Zulip Chat Archive

Stream: lean4

Topic: Option do notation regression?


Zygimantas Straznickas (Mar 22 2021 at 23:40):

-- works
def test1 : IO Nat := do
  let z  IO.getNumHeartbeats
  return z + 1

-- no longer works
def test2 : Option Nat := do
  let x  (some 5)
  return x + 1 -- failed to synthesize instance Add (Option Nat)

Marc Huisinga (Mar 22 2021 at 23:44):

Option is no longer a monad since https://github.com/leanprover/lean4/commit/9a5f2395134a2668ae778f32262b3105c277483a

Marc Huisinga (Mar 22 2021 at 23:45):

Code that used Option as a monad before now seems to use OptionM.run: https://github.com/leanprover/lean4/commit/04e3f21783e343a58eb245bcb9488dab59cb01a4

Mario Carneiro (Mar 23 2021 at 00:19):

Whaat? Why isn't Option a monad? That's the classic example

Yakov Pechersky (Mar 23 2021 at 00:22):

Motivation: Option is data, OptionM is control.
https://github.com/leanprover/lean4/commit/04e3f21783e343a58eb245bcb9488dab59cb01a4

Yakov Pechersky (Mar 23 2021 at 00:24):

I guess similar to how Haskell prefers to supply a StateT or state over State?

Mario Carneiro (Mar 23 2021 at 00:25):

okay, but there are still uses of do notation for constructing Option data

Mario Carneiro (Mar 23 2021 at 00:26):

I mean, not all uses of do notation are for control

Yakov Pechersky (Mar 23 2021 at 00:26):

:shrug:

Mario Carneiro (Mar 23 2021 at 00:27):

mathlib has plenty of other monads like the giry monad or filters or pfun and they can only very vaguely be interpreted as control structures

Yakov Pechersky (Mar 23 2021 at 00:30):

Perhaps this will make things like with_bot or with_top cleaner?

Mario Carneiro (Mar 23 2021 at 00:33):

I'm not sure what you mean. Those can be monads too

Joe Hendrix (Mar 23 2021 at 00:39):

Coming from Haskell, I also think it's reasonable for Option to be a monad, and am not sure about the data Option vs control OptionM distinction. List is perfectly reasonable a s a monad in Haskell.

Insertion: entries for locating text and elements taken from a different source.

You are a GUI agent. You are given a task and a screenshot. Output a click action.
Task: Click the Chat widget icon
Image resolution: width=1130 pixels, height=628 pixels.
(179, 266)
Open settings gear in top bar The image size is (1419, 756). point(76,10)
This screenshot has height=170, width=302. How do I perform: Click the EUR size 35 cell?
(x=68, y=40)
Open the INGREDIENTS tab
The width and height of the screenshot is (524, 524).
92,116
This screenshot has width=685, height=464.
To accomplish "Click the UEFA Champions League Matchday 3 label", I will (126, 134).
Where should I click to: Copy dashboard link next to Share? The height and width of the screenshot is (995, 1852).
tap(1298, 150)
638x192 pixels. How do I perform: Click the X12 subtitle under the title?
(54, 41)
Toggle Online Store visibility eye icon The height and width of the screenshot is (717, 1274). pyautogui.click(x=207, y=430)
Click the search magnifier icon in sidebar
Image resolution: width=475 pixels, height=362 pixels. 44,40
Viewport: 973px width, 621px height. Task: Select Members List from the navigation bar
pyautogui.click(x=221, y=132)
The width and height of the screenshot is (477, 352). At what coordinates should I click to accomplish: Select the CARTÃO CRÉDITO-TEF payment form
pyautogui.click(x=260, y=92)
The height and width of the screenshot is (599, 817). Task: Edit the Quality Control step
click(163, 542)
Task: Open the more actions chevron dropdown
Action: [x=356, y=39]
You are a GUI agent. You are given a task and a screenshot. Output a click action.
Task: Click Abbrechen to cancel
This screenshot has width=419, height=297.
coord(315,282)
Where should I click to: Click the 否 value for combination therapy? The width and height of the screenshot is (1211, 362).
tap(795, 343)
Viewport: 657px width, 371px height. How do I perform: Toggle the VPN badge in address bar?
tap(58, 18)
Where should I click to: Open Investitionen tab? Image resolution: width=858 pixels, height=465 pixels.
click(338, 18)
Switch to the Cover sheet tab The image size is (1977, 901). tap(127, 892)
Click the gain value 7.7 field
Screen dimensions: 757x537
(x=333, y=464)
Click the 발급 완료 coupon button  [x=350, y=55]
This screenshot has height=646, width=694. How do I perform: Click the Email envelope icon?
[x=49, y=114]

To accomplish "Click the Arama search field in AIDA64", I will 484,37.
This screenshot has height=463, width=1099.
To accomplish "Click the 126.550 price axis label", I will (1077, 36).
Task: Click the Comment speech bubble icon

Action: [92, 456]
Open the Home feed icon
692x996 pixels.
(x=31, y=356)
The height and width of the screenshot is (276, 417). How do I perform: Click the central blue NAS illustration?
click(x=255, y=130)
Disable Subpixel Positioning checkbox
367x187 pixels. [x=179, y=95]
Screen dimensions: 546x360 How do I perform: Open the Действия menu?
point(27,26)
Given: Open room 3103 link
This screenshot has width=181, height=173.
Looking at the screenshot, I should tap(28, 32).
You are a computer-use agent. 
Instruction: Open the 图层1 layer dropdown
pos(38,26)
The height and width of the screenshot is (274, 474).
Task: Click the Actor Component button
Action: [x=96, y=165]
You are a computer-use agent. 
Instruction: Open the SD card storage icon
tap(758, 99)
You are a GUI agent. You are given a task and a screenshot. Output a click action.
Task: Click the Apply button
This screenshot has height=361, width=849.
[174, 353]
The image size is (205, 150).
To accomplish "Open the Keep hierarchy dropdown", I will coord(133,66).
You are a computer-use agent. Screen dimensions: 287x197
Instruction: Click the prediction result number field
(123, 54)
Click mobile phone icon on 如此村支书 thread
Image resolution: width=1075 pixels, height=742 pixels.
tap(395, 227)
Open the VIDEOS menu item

I'd understand though if there is a compilation or performance reason for distinguishing the two, but don't see that referenced in the commit.

Yakov Pechersky (Mar 23 2021 at 00:43):

I mean that it might make with_bot T = OptionM ??? T with something that isn't just Id for ??? ? Not sure.

Sebastian Ullrich (Mar 23 2021 at 07:58):

Joe Hendrix said:

List is perfectly reasonable a s a monad in Haskell.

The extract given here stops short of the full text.